ABD ve Batıdan; diktatör destekçiliği, halk iradesine karşı duruş yönünden boşuna bir utanmanın beklenmemesi gerekmektedir. Çünkü Hıristiyan Medeniyeti, son yüz yıla bıkıldığında görülecektir ki, İslâm ülkelerinde hep diktatörleri sevip, desteklemişlerdir. Raşid el-Gannuşi, istediği kadar demokratik anlayışa sahip olsun, istediği kadar hukuk, hak, insanlık desin önemli değildir. Değil mi ki o, İslâmî Yöneliş hareketinin lideridir, öyleyse yerli diktatör tarafından hapsedilmeli, halk tepkisi ile salınırsa ardından idamı istenmelidir.. Munsif el Marzuki istediği kadar, diktatörlük karşıtı olsun. Önemli değildir. Yerli olması, bağımsızlık istemesi, Batı işbirlikçisi olmaması ezilmesi, sürgün edilmesi için yeterlidir. Bütün bu Batı ikiyüzlülüğünün, çifte standardının gerekçesi nedir: İslâmî terör.. Gerekçe doğru değildir. Ama niyetleri gerçeği, doğruyu aramak değildir ki.. O gerekçe gerisinde, diktatörlerle beraber, İslâm ülkelerinin zenginliklerini soyma, halkın kaynaklarını yağma etme vardır. Diktatörler, yanılır kendi halklarına yönelirse, “Çakalları” hazırdır.

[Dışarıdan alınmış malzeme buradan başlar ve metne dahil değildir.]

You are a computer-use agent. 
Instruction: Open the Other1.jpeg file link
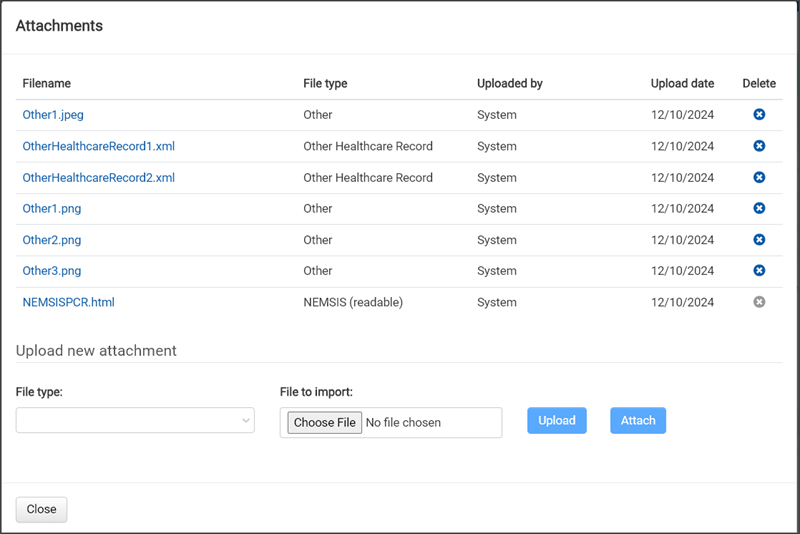click(53, 115)
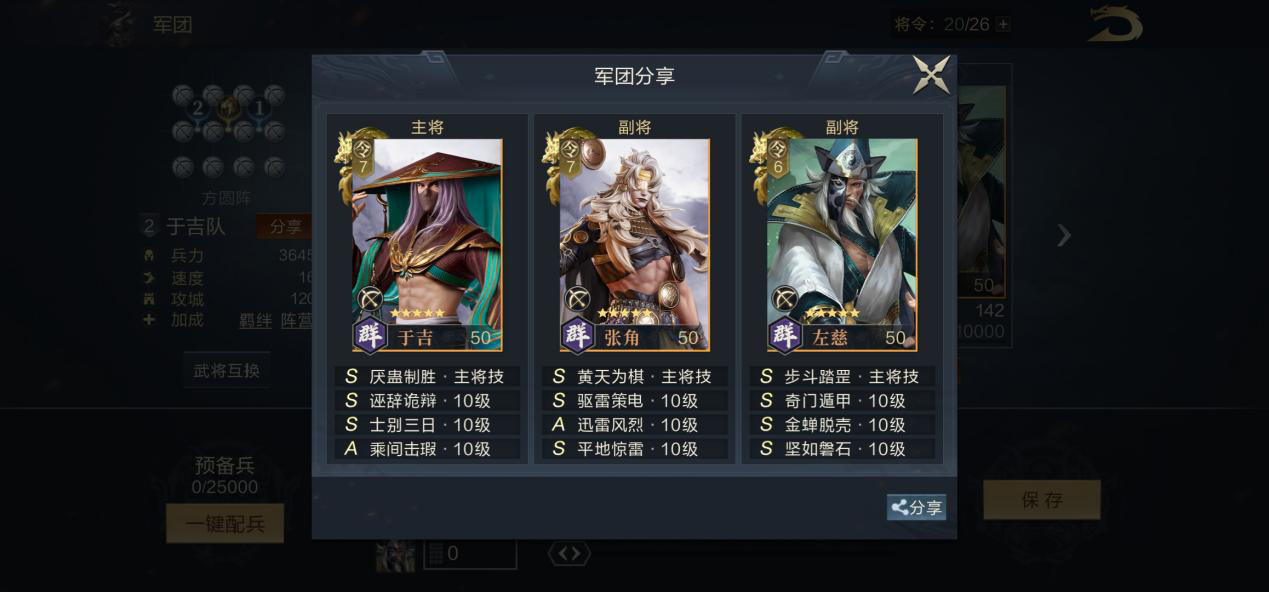Select the 张角 hero portrait card
This screenshot has width=1269, height=592.
tap(634, 245)
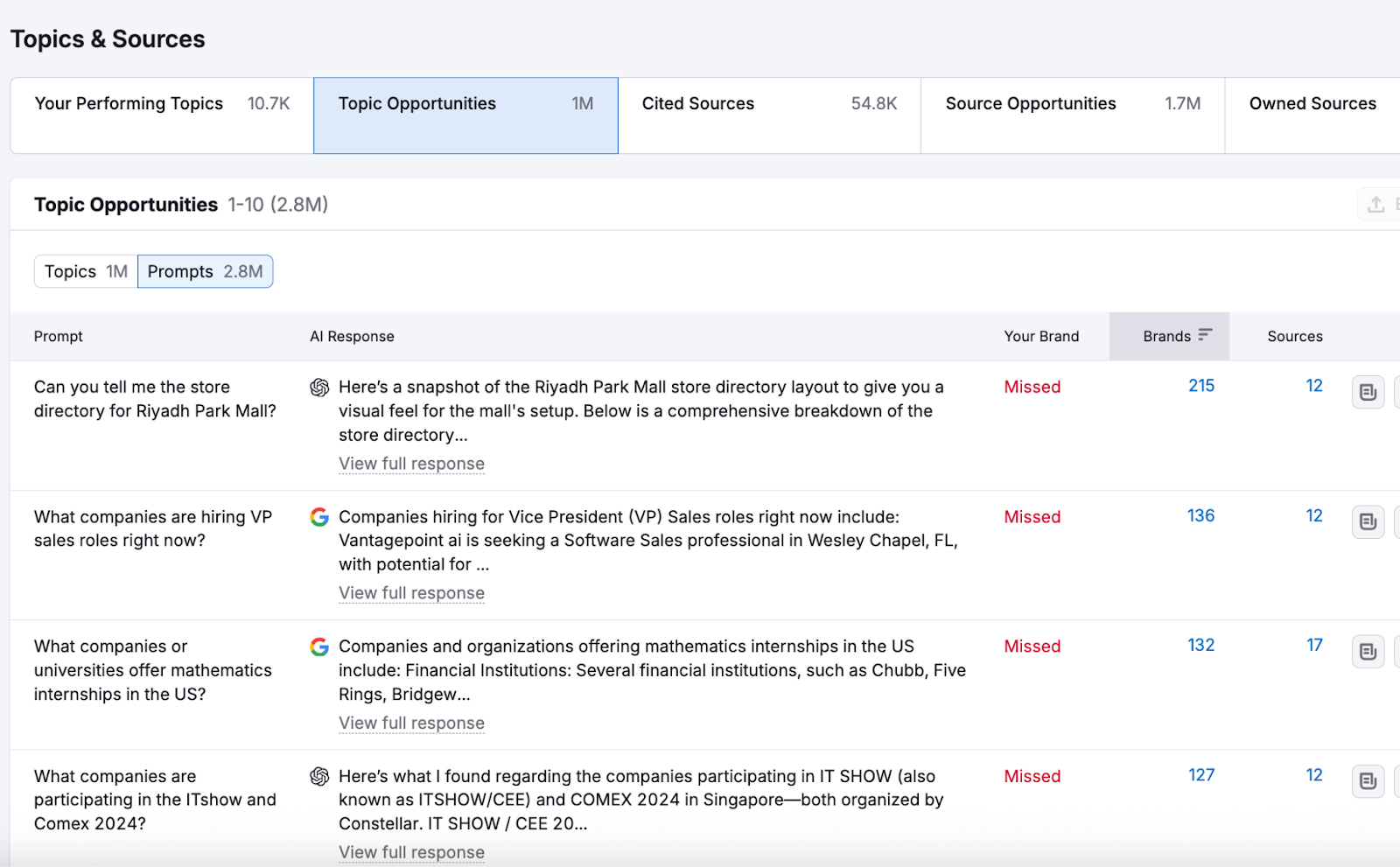Screen dimensions: 1400x867
Task: Click the export upload icon
Action: coord(1376,205)
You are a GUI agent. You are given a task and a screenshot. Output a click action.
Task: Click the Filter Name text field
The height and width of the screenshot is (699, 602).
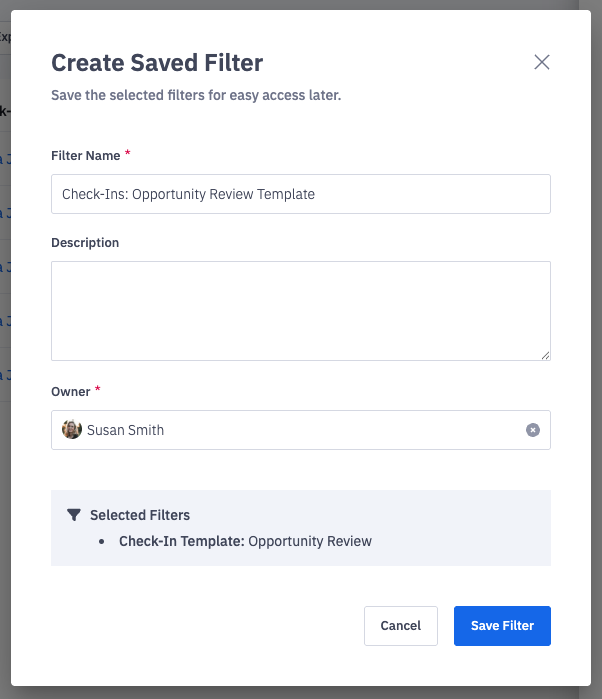point(300,194)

Yani suikastçılar, ellerinin altında yetiştirilmiş, darbe güçleri bulunmaktadır.

 

Tahminlerine göre halk; başsız bırakıldığından, eninde sonunda yine onların gizlice tayin edeceği yönetime baş eğecek, yine onların dediği olacaktır. Bu yönden bakıldığında yirminci ve yirmi birinci yüzyıl, insanlık tarihine aşağılık bir dönem, insan istismarının en adisinin yapıldığı bir çağ olarak geçecektir. İnsan haklarının sadece batılılara verildiği, Müslüman toplumların kendi içlerinden çıkartılan acımasız mahlûklara ezdirildiği çağ.. Medeni batı, diktatörler aracılığı ile toplum ezmeye; kendini yakan insanlar, iş, ekmek, huzur, güven arayanlar oldukça çok devam edemeyecektir. Çünkü hangi kimlik ve medeniyetten olursa olsun, insanın doğasında güven, geçimlik, huzur arama vardır. Ve aradıklarını bulmak için çaba sarf edecektir. Bazen yolları; yanmadan, kurşunlanmadan, hapishaneden, ölümden geçse de insanoğlunun yürüyüşü, devam edecektir. Zira aşağılık bir şekilde ölmektense, haysiyetli sonun özlendiği bir yerde, emperyalist güçlerin koruyup kolladığı diktatörlerin, uzun vadede yapabilecekleri bir şey olmasa gerektir.

 

İnsanlık tarihinin, en büyük tarih filozofu İbn Haldun’un bir zamanlar mekân tuttuğu Tunus’un, Barbaros’un eliyle yüz bin Endülüslü Müslüman’a sığınak olan Tunus’un, İslâm Birliğine gönül veren âlim Salih et-Tunusî’nin memleketi Tunus’un, sömürgeci ve sömürgeci çömezlerinden başını kurtaracağı, insanî erdemi kendi medeniyet değerlerinde bularak yükselişe geçeceği günler, belki bu tür “karanlığın rahminden doğuş” sancıları ile gelecektir. Evet pankartlarda ilan edildiği gibi, “oyun bitmiştir” (Game Over).. Batının, yerli diktatörleri artık yeterli gelmemektedir, yeni dümenler çevirmeleri gerekmektedir. İşin özünde, Batı Medeniyetinin, tükenişi, iflası bulunmaktadır. Batının, insanlığa vereceği bir erdem yoktur. Baştan bu yana öyledir. Ama nedense Batıya karşı savaşanlar, cellâtlarının hayranı kesilmişlerdir. Artık, alternatif medeniyetin diriltilme zamanıdır. Buna, ABD’si Avrupa ülkeleri ile Batının da ihtiyacı vardır.